What you have to do: Quote the records that follow in full, leaving the pictures out.

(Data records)
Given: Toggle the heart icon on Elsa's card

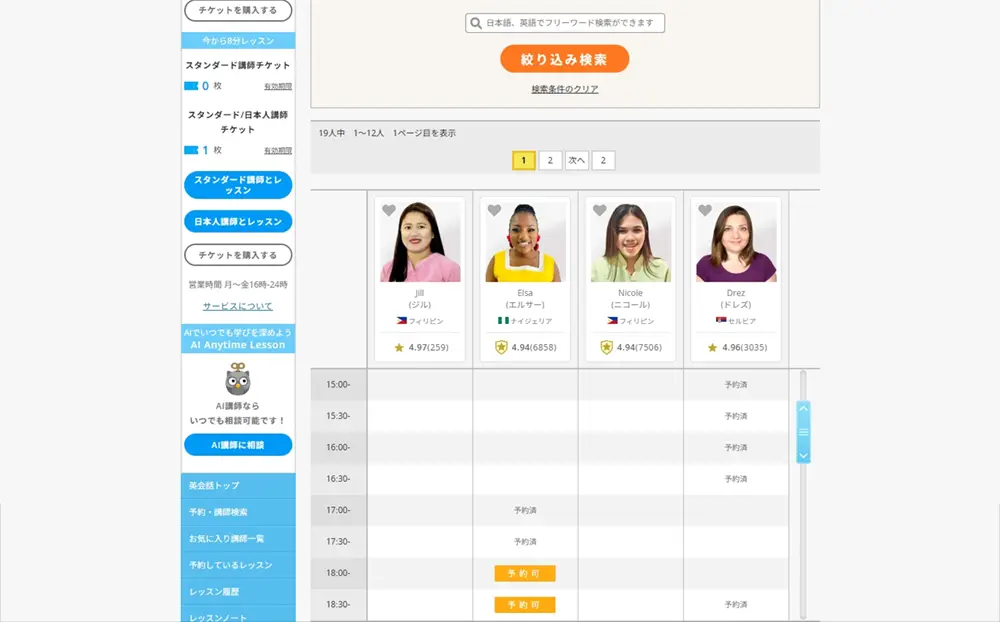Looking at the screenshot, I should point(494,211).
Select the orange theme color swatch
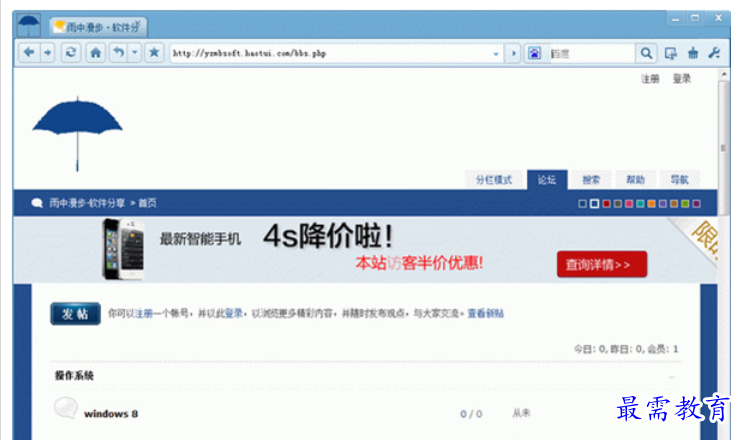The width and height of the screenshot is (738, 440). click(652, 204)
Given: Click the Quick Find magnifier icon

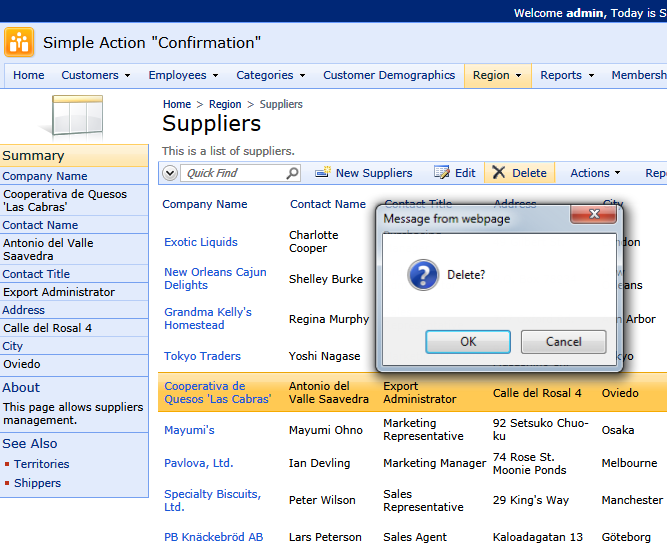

Output for this exercise:
Given: Toggle the heart icon on Elsa's card

Looking at the screenshot, I should point(494,211).
Select the orange theme color swatch
The width and height of the screenshot is (738, 440). click(652, 204)
Given: Click the Quick Find magnifier icon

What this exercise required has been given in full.